* Begin Given information *
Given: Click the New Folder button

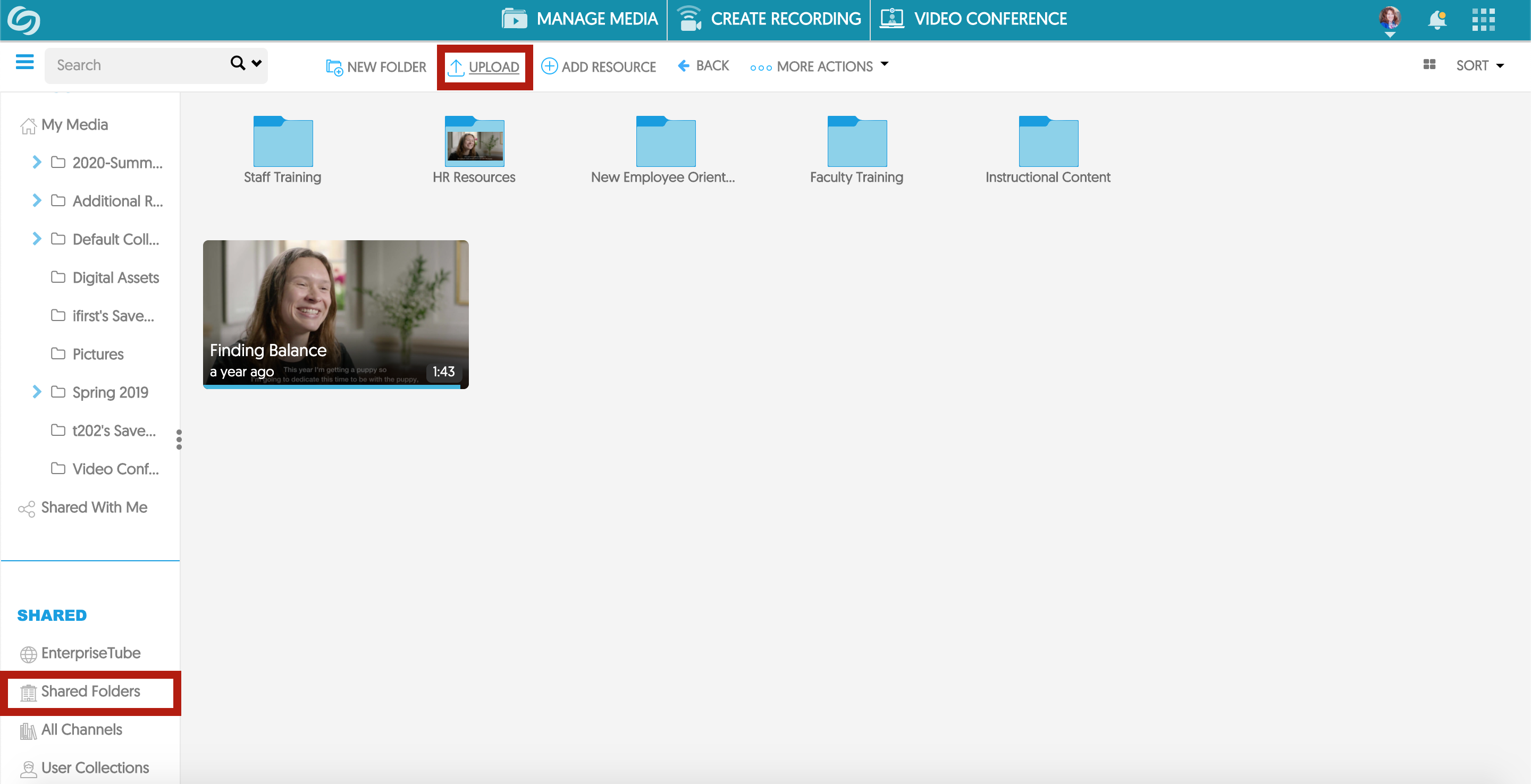Looking at the screenshot, I should tap(376, 66).

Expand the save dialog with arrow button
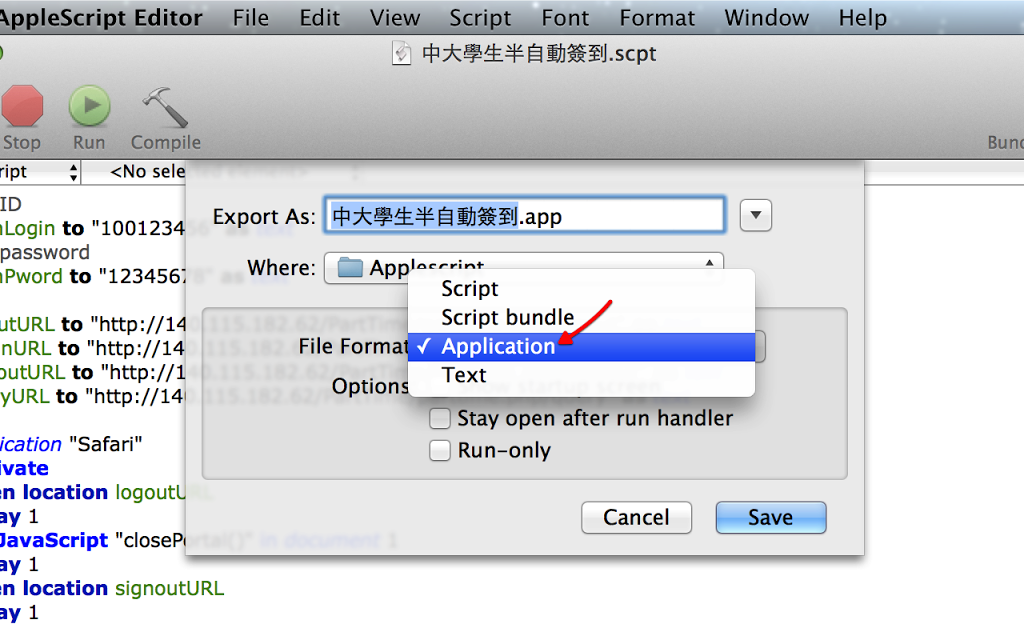756,216
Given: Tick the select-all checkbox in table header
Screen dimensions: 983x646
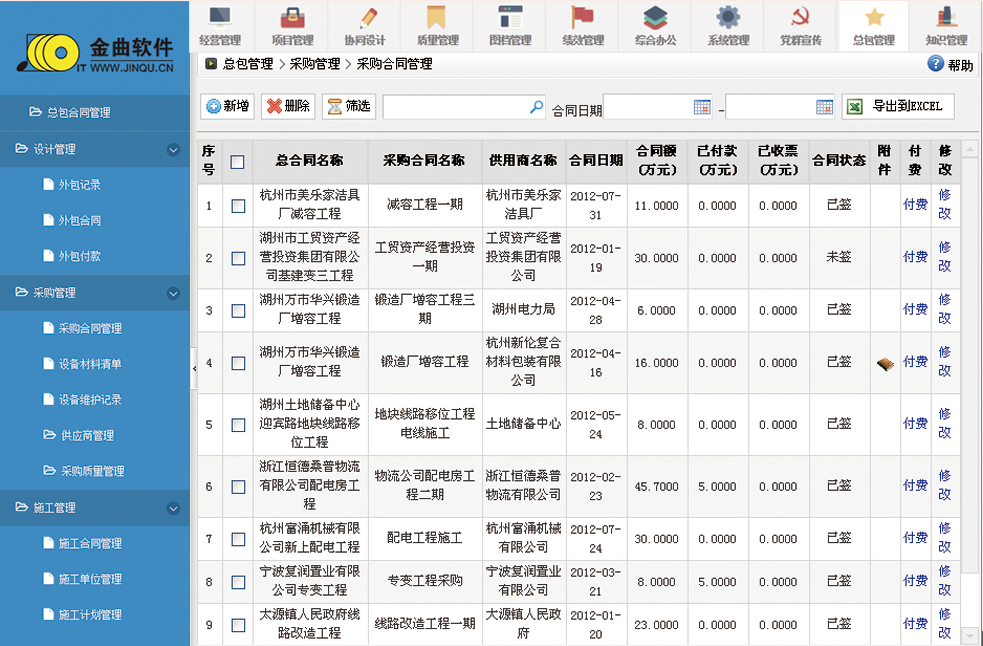Looking at the screenshot, I should (238, 161).
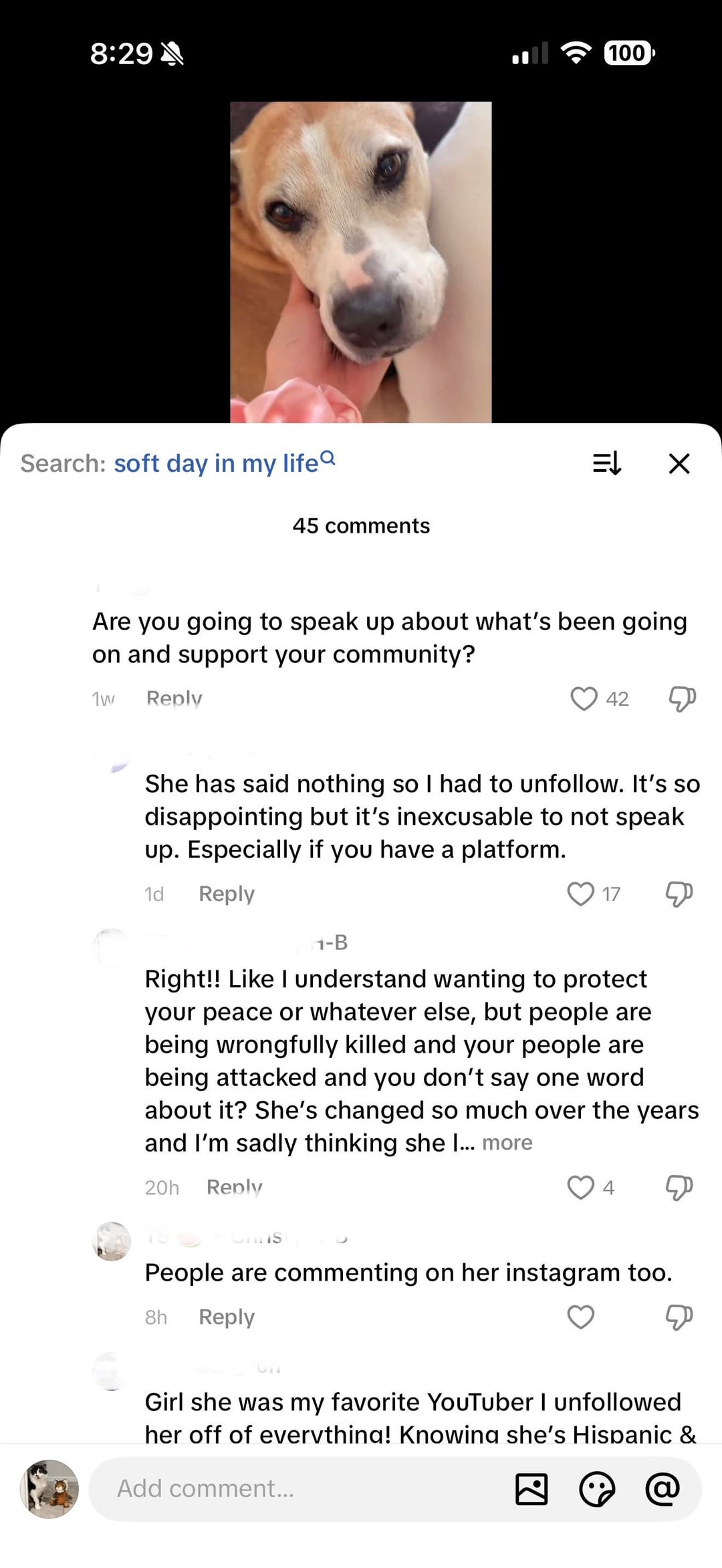Tap the dog video thumbnail
This screenshot has width=722, height=1568.
pos(361,262)
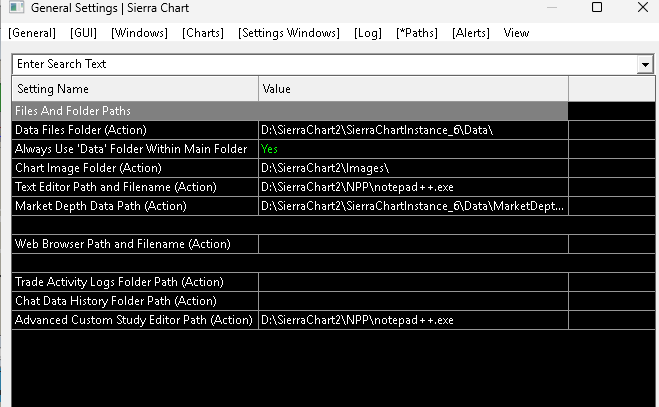This screenshot has width=659, height=407.
Task: Open the Log tab
Action: click(368, 33)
* End Given information *
**Objective:** Pick out every line above that contains the word "button", and copy each one.

**Correct result:**
Given: Click the New Folder button
Expand the save dialog with arrow button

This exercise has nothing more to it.